Paula and Rodger Riney Family Foundation



The BCL2 inhibitor venetoclax promotes apoptosis in blood cancer cells and is approved for treatment of chronic lymphocytic leukemia and acute myeloid leukemia. However, multiple myeloma cells are frequently more dependent on MCL-1 for survival, conferring resistance to venetoclax. Here we report that mevalonate pathway inhibition with statins can overcome resistance to venetoclax in multiple myeloma cell lines and primary cells. In addition, statins sensitize to apoptosis induced by MCL-1 inhibitor, S63845. In retrospective analysis of venetoclax clinical studies in multiple myeloma, background statin use was associated with a significantly enhanced rate of stringent complete response and absence of progressive disease.
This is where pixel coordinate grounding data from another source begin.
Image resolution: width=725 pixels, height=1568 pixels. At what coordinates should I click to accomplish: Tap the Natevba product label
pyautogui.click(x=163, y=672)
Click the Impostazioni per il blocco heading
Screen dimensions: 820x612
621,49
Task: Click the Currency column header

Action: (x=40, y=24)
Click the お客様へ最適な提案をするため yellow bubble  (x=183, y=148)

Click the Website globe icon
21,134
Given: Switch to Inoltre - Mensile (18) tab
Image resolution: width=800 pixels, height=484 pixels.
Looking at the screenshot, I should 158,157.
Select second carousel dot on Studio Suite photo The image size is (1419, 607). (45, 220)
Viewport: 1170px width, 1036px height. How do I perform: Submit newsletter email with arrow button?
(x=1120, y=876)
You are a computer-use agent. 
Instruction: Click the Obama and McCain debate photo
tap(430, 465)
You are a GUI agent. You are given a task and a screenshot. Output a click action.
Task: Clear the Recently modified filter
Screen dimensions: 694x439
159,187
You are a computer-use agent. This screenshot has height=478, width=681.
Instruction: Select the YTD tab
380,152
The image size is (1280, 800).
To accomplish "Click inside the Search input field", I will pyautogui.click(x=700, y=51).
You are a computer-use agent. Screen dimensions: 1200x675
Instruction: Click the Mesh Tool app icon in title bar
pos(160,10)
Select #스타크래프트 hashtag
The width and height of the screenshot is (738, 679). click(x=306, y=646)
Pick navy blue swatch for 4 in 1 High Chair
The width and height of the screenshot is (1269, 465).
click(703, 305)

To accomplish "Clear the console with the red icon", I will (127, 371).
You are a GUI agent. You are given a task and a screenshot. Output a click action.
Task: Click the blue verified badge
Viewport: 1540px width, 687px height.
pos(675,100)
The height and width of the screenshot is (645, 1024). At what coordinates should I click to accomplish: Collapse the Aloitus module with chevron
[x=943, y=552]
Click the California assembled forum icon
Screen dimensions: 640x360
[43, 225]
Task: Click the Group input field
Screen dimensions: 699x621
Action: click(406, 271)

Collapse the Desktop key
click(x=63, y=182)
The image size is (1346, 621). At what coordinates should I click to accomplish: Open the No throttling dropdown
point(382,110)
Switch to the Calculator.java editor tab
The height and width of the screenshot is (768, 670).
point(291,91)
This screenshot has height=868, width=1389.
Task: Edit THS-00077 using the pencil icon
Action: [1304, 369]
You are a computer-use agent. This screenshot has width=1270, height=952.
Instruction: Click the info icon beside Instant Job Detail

Statins sensitize multiple myeloma cells to venetoclax by upregulating two proapoptotic proteins: PUMA via a p53-independent mechanism and NOXA via the integrated stress response. These findings provide rationale for prospective testing of statins with venetoclax regimens in multiple myeloma. BH3 mimetics including venetoclax hold promise for treatment of multiple myeloma but rational combinations are needed to broaden efficacy. This study presents mechanistic and clinical data to support addition of pitavastatin to venetoclax regimens in myeloma. The results open a new avenue for repurposing statins in blood cancer.